*** Opening THE DATA ***

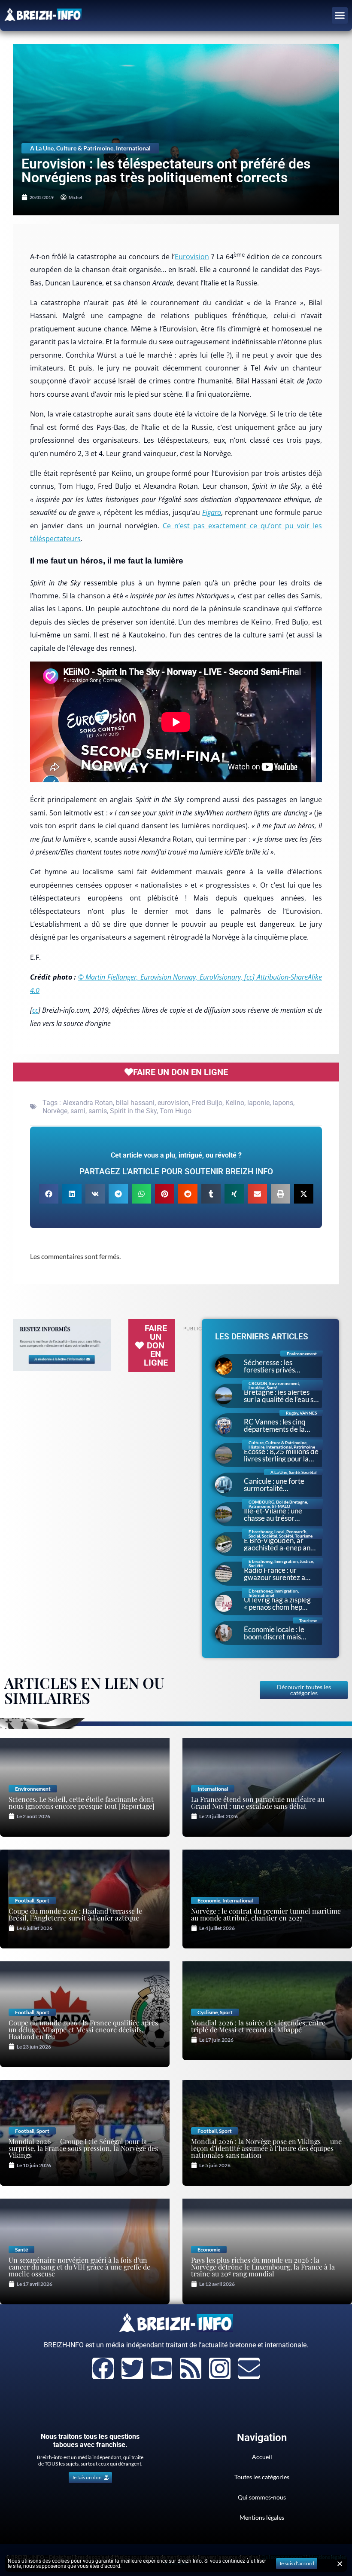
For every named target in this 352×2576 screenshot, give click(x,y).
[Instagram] (220, 2368)
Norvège (54, 1111)
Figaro (211, 512)
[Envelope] (249, 2368)
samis (97, 1111)
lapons (283, 1103)
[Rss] (190, 2368)
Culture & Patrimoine (84, 148)
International (133, 148)
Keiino (234, 1103)
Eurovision (192, 256)
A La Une (42, 148)
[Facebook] (103, 2368)
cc (35, 1010)
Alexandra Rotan (88, 1103)
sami (77, 1111)
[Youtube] (161, 2368)
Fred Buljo (207, 1103)
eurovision (173, 1103)
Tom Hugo (175, 1111)
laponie (258, 1103)
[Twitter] (132, 2368)
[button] (340, 15)
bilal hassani (135, 1103)
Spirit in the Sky (133, 1111)
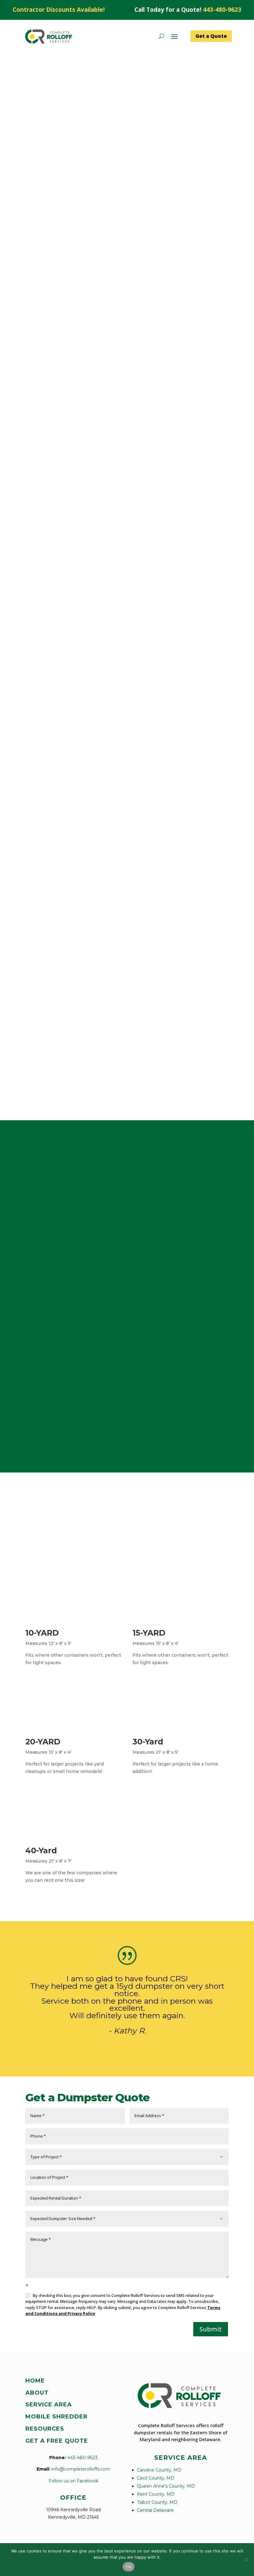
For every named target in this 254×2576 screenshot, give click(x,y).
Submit (210, 2329)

*** Closing THE DATA ***

- **DIRECTIONS FOR THIS TASK**:
Without the pictures, print all of the records exactly.

- **PROBLEM SOLUTION**:
For every named target in this 352×2576 screenshot, give click(x,y).
[Instagram] (220, 2368)
Norvège (54, 1111)
Figaro (211, 512)
[Envelope] (249, 2368)
samis (97, 1111)
lapons (283, 1103)
[Rss] (190, 2368)
Culture & Patrimoine (84, 148)
International (133, 148)
Keiino (234, 1103)
Eurovision (192, 256)
A La Une (42, 148)
[Facebook] (103, 2368)
cc (35, 1010)
Alexandra Rotan (88, 1103)
sami (77, 1111)
[Youtube] (161, 2368)
Fred Buljo (207, 1103)
eurovision (173, 1103)
Tom Hugo (175, 1111)
laponie (258, 1103)
[Twitter] (132, 2368)
[button] (340, 15)
bilal hassani (135, 1103)
Spirit in the Sky (133, 1111)
For every named target in this 254×2576 screenshot, give click(x,y).
Submit (210, 2329)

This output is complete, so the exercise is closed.